6

I am attempting to port a small data analysis program from a 64 bit UNIX to a 32 bit Windows XP system (don't ask :)). But now I am having problems with the 2GB file size limit (long not being 64 bit on this platform).

I have searched this website and others for possible sollutions but cannot find any that are directly translatable to my problem. The problem is in the use of fseek and ftell.

Does anyone know of a modification to the following two functions to make them work on 32 bit Windows XP for files larger than 2GB (actually order 100GB).

It is vital that the return type of nsamples is a 64 bit integer (possibly int64_t).
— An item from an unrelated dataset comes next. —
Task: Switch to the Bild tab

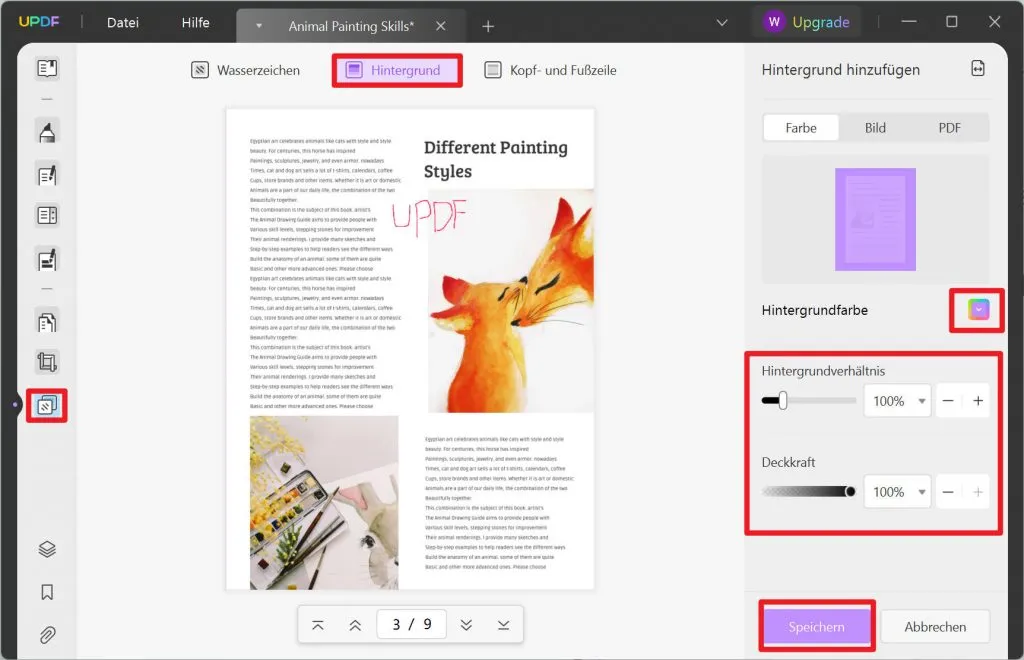Action: pyautogui.click(x=875, y=128)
long nsamples(char* filename)
{
  FILE *fp;
  long n;

  /* Open file */
  fp = fopen(filename, "rb");

  /* Find end of file */
  fseek(fp, 0L, SEEK_END);

  /* Get number of samples */
  n = ftell(fp) / sizeof(short);

  /* Close file */
  fclose(fp);

  /* Return number of samples in file */
  return n;
}

and

void readdata(char* filename, short* data, long start, int n)
{
  FILE *fp;

  /* Open file */
  fp = fopen(filename, "rb");

  /* Skip to correct position */
  fseek(fp, start * sizeof(short), SEEK_SET);

  /* Read data */
  fread(data, sizeof(short), n, fp);

  /* Close file */
  fclose(fp);
}

I tried using _fseeki64 and _ftelli64 using the following to replace nsamples:

__int64 nsamples(char* filename)
{
  FILE *fp;
  __int64 n;
  int result;

  /* Open file */
  fp = fopen(filename, "rb");
  if (fp == NULL)
  {
    perror("Error: could not open file!\n");
    return -1;
  }

  /* Find end of file */
  result = _fseeki64(fp, (__int64)0, SEEK_END);
  if (result)
  {
    perror("Error: fseek failed!\n");
    return result;
  }

  /* Get number of samples */
  n = _ftelli64(fp) / sizeof(short);

  printf("%I64d\n", n);

  /* Close file */
  fclose(fp);

  /* Return number of samples in file */
  return n;
}

for a file of 4815060992 bytes I get 260046848 samples (e.g. _ftelli64 gives 520093696 bytes) which is strange.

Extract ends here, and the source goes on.